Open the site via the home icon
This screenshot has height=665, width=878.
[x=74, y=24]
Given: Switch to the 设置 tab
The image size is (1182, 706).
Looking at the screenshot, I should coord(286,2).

#### [WORK INSTRUCTIONS]
Exact copies of the lines from the one holding "This screenshot has height=665, width=878." through the last line above, and only those, make up the answer.

#### [REPLY]
This screenshot has height=665, width=878.
[x=74, y=24]
Given: Switch to the 设置 tab
The image size is (1182, 706).
Looking at the screenshot, I should coord(286,2).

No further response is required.